__What you need to do__: Each entry must be given again exactly as it appears, with images excluded.

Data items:

------------------------------------------------------------

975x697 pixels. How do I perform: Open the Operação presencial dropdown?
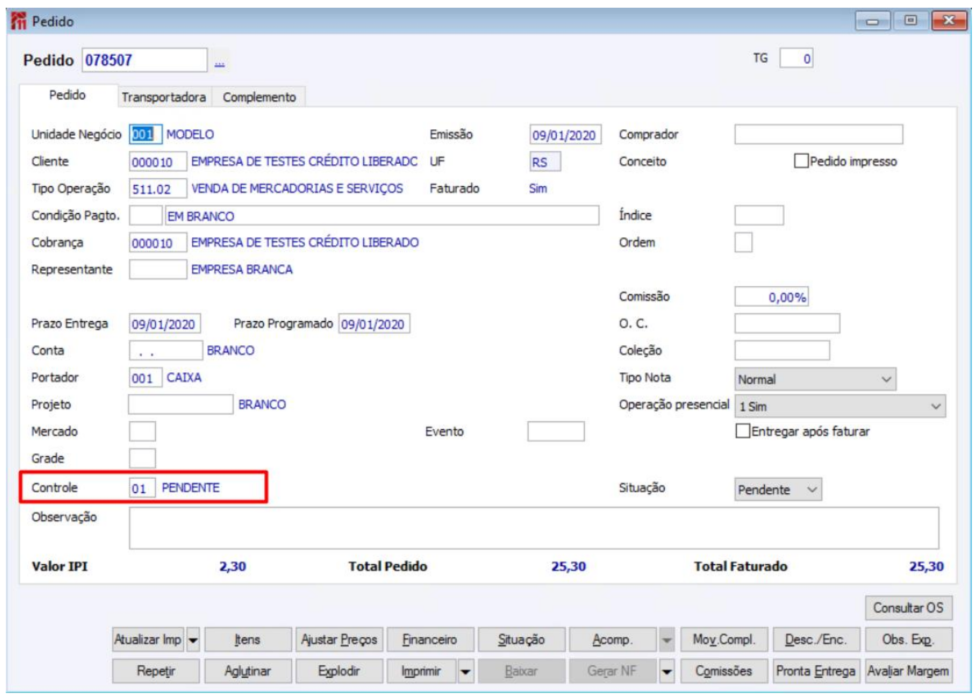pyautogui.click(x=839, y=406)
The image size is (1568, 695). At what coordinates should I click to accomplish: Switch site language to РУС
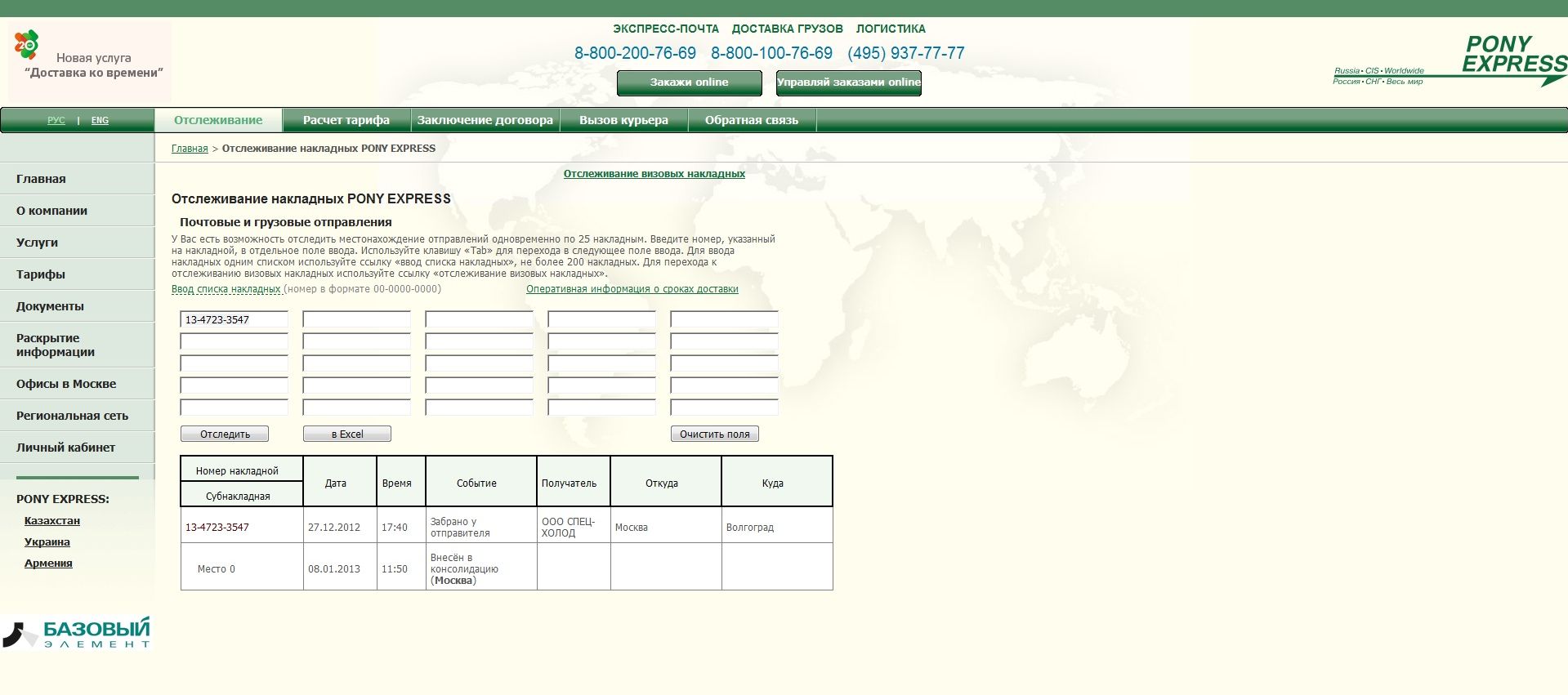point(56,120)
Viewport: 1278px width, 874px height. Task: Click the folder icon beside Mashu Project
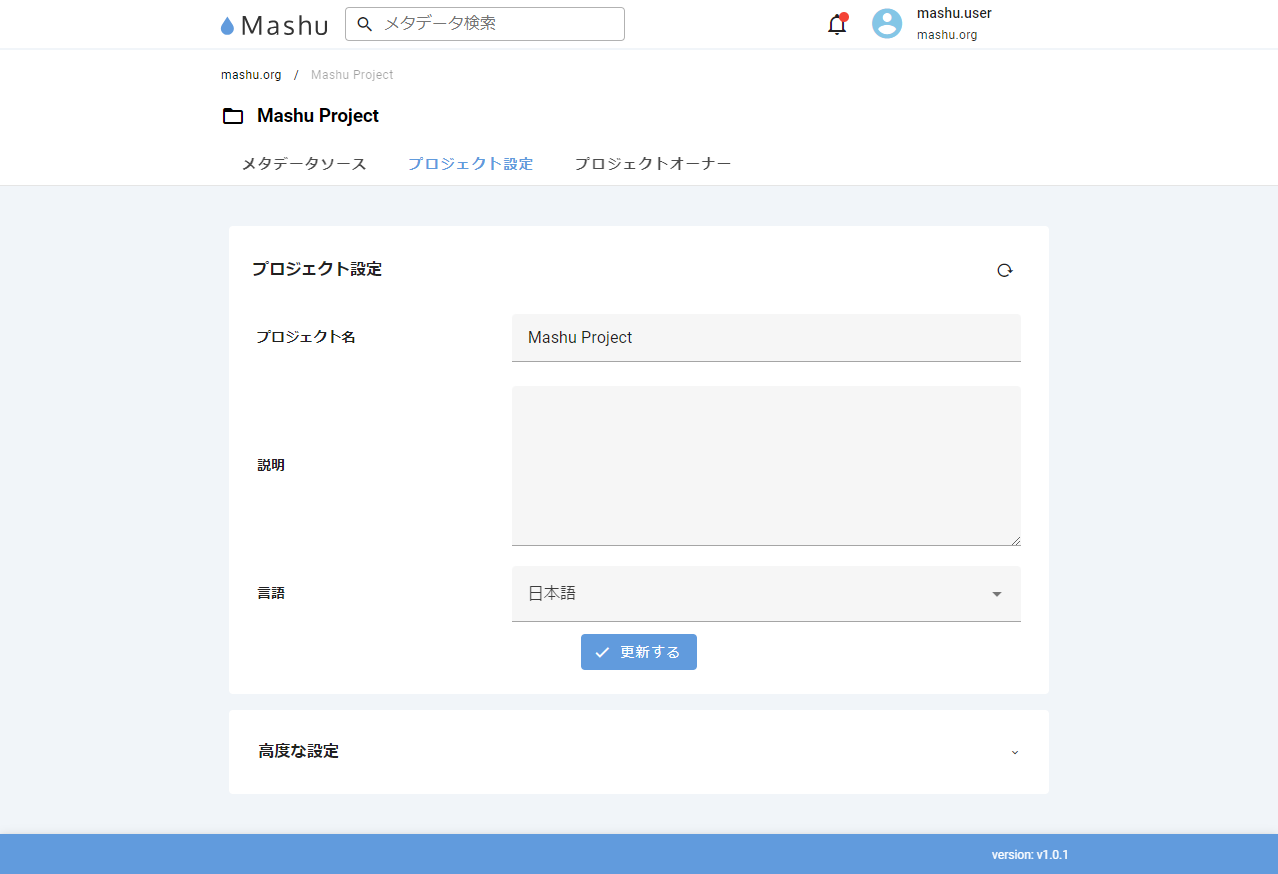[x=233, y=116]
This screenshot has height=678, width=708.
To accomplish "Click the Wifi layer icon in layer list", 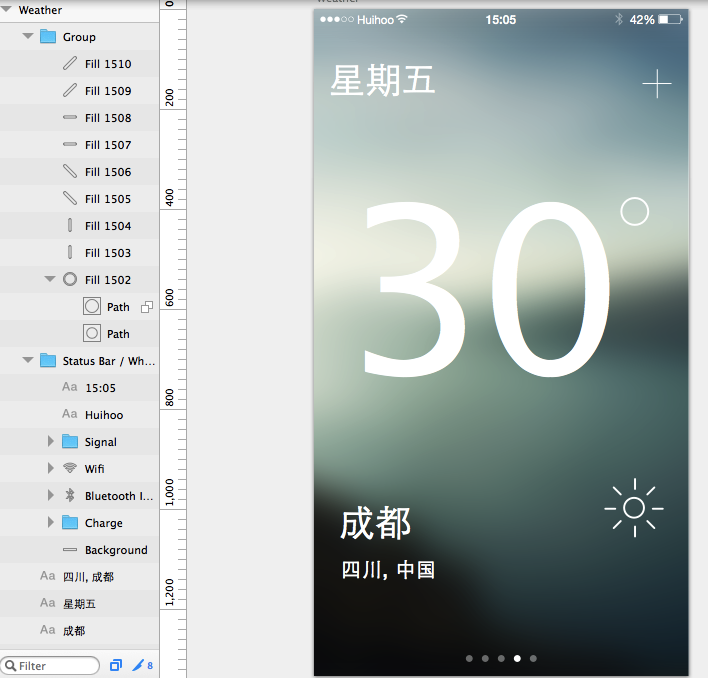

------------------------------------------------------------

__Answer section__:
975x697 pixels. How do I perform: Open the Operação presencial dropdown?
pyautogui.click(x=839, y=406)
The image size is (1568, 695). At what coordinates should I click to accomplish: Switch site language to РУС
point(56,120)
Viewport: 1278px width, 874px height. Task: Click the folder icon beside Mashu Project
[x=233, y=116]
This screenshot has height=678, width=708.
To accomplish "Click the Wifi layer icon in layer list", 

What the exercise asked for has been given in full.